Passage provided
Those of us who learned our Economics before 1970 would have been incredulous if told that there would be unemployment rates in double digits in many developed countries, and that it would be widely claimed that nothing could be done about the problem. To be more precise, economists who learnt their subject between, let us say, 1950 and 1970, and those who taught them, would have shared this view with only a few exceptions. In addition, governments and political commentators both at the academic and the journalistic ends of the scale, would have shared the assumption that governments which presided over such unemployment would not last beyond the next general election. Furthermore, it was felt that such electoral punishment would be justified—governments had the ability to avoid widespread unemployment if only they managed the economies suitably. A few economists had not gone along with the consensus, but they were a small minority and their views were generally ignored. Their appeal to academic economists was beginning to widen slightly, but had not yet spread at all into the wider world. Until the late 1960s, even amongst academic economists, these dissenters (often the followers of Milton Friedman) were known primarily for other aspects where they disagreed with the mainstream consensus, and their views about the possibility or desirability of controlling unemployment were generally downplayed.
Our aim in this book is to try to clarify the issues involved in the arguments over whether governments can and should control the level of employment and output by the use of macroeconomic policies. In the process of discussing disagreements over whether governments could have prevented the rise in unemployment in the past two decades, we shall also deal with views as to why unemployment has risen, and whether government macroeconomic policies have themselves contributed to the rise. At the end of the book, in Chapter 7, we also examine some other reasons suggested for the rise in unemployment that have not been dealt with in the preceding chapters.
In the early years of the 1980s, British Prime Minister Margaret Thatcher was sometimes referred to by her opponents, with a degree of derision, by the name ‘Tina’—these also being the initial letters of her oft-repeated statement that ‘there is no alternative’. One way of summarising the question that this book tries to examine is whether it is correct to claim that there is no alternative to the types of policies, and their results, that have been adopted in most, though not all, countries in the past decade.

Stored data
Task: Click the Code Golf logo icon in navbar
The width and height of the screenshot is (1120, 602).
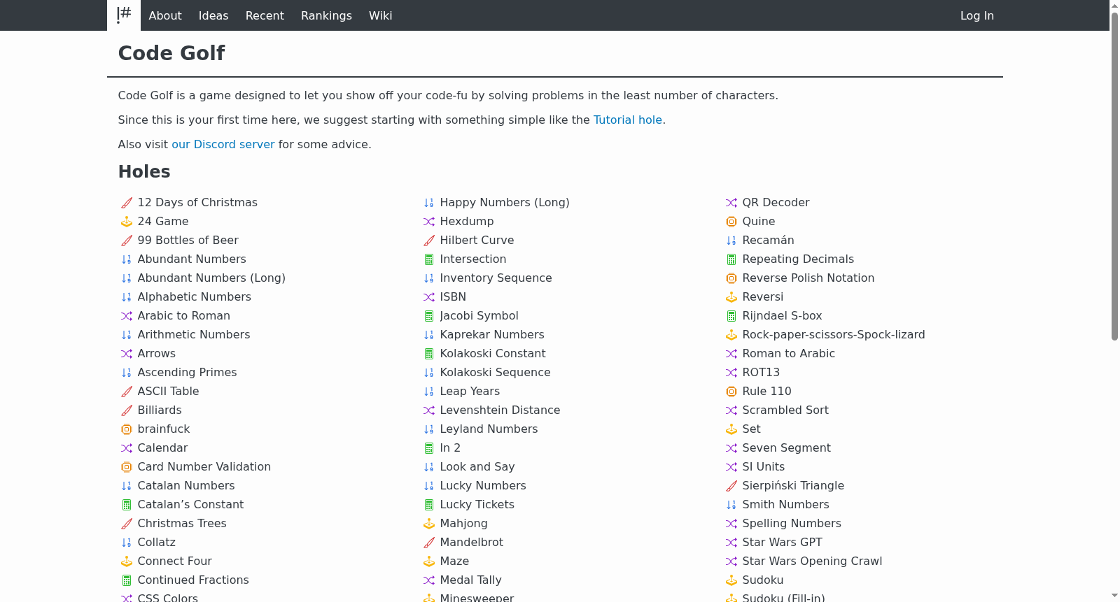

Work to do
a - Condense the paragraph of the unemployment passage that begins "Our aim in this book" into a short bulleted list that keeps its main facts.
b - Duplicate the stretch of the unemployment passage from "In the early" through "the past decade.".

Set of answers
a -
- The book aims to clarify the arguments over whether governments can and should use macroeconomic policies to control the level of employment and output.
- While discussing whether governments could have prevented the rise in unemployment over the past two decades, it also covers why unemployment has risen and whether government macroeconomic policies have themselves contributed to that rise.
- Chapter 7, at the end of the book, examines other suggested reasons for the rise that the preceding chapters do not address.

b -
In the early years of the 1980s, British Prime Minister Margaret Thatcher was sometimes referred to by her opponents, with a degree of derision, by the name ‘Tina’—these also being the initial letters of her oft-repeated statement that ‘there is no alternative’. One way of summarising the question that this book tries to examine is whether it is correct to claim that there is no alternative to the types of policies, and their results, that have been adopted in most, though not all, countries in the past decade.